- **What is required**: Give the entries below again, switching each "Locate an element on the screen" to "Find an element on the screen" and leaving everything else unchanged.

Stored data:
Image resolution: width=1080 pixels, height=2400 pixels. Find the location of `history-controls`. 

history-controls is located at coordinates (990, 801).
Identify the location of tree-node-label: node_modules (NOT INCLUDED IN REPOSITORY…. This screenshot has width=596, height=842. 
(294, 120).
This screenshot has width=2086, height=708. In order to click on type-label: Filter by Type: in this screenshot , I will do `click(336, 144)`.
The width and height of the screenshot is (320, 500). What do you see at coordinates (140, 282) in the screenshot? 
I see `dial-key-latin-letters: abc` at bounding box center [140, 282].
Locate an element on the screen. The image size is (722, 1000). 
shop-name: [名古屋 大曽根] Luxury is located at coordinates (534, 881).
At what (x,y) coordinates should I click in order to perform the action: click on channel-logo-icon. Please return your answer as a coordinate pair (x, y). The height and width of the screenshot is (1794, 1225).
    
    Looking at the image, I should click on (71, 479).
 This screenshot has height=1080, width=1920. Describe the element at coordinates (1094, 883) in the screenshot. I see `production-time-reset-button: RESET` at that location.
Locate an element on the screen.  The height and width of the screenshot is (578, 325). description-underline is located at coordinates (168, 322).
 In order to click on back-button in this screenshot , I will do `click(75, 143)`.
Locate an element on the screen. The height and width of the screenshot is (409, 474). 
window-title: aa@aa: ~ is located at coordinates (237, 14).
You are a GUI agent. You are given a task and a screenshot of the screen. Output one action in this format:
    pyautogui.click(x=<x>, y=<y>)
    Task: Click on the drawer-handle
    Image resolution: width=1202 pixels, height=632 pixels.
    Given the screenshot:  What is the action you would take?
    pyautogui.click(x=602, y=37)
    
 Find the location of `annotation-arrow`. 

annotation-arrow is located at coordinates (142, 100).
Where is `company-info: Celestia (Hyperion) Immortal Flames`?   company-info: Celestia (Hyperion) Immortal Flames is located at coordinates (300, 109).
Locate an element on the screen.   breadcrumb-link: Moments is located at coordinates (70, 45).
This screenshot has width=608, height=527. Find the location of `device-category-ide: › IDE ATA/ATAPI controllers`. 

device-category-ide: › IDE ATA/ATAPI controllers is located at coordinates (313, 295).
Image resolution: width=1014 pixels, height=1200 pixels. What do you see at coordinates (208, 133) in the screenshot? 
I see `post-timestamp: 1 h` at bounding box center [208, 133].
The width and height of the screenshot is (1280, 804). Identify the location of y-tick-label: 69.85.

- **Result for this exercise**:
Image resolution: width=1080 pixels, height=2400 pixels. Find the location of `history-controls`. 

history-controls is located at coordinates (990, 801).
Identify the location of tree-node-label: node_modules (NOT INCLUDED IN REPOSITORY…. This screenshot has width=596, height=842. 
(294, 120).
This screenshot has width=2086, height=708. In order to click on type-label: Filter by Type: in this screenshot , I will do `click(336, 144)`.
The width and height of the screenshot is (320, 500). What do you see at coordinates (140, 282) in the screenshot? 
I see `dial-key-latin-letters: abc` at bounding box center [140, 282].
Find an element on the screen. The image size is (722, 1000). 
shop-name: [名古屋 大曽根] Luxury is located at coordinates (534, 881).
At what (x,y) coordinates should I click in order to perform the action: click on channel-logo-icon. Please return your answer as a coordinate pair (x, y). The height and width of the screenshot is (1794, 1225).
    
    Looking at the image, I should click on (71, 479).
 This screenshot has height=1080, width=1920. Describe the element at coordinates (1094, 883) in the screenshot. I see `production-time-reset-button: RESET` at that location.
Find an element on the screen.  The height and width of the screenshot is (578, 325). description-underline is located at coordinates (168, 322).
 In order to click on back-button in this screenshot , I will do `click(75, 143)`.
Find an element on the screen. The height and width of the screenshot is (409, 474). 
window-title: aa@aa: ~ is located at coordinates (237, 14).
You are a GUI agent. You are given a task and a screenshot of the screen. Output one action in this format:
    pyautogui.click(x=<x>, y=<y>)
    Task: Click on the drawer-handle
    Image resolution: width=1202 pixels, height=632 pixels.
    Given the screenshot:  What is the action you would take?
    pyautogui.click(x=602, y=37)
    
 Find the location of `annotation-arrow`. 

annotation-arrow is located at coordinates (142, 100).
Where is `company-info: Celestia (Hyperion) Immortal Flames`?   company-info: Celestia (Hyperion) Immortal Flames is located at coordinates (300, 109).
Find an element on the screen.   breadcrumb-link: Moments is located at coordinates (70, 45).
This screenshot has width=608, height=527. Find the location of `device-category-ide: › IDE ATA/ATAPI controllers`. 

device-category-ide: › IDE ATA/ATAPI controllers is located at coordinates (313, 295).
Image resolution: width=1014 pixels, height=1200 pixels. What do you see at coordinates (208, 133) in the screenshot? 
I see `post-timestamp: 1 h` at bounding box center [208, 133].
The width and height of the screenshot is (1280, 804). Identify the location of y-tick-label: 69.85.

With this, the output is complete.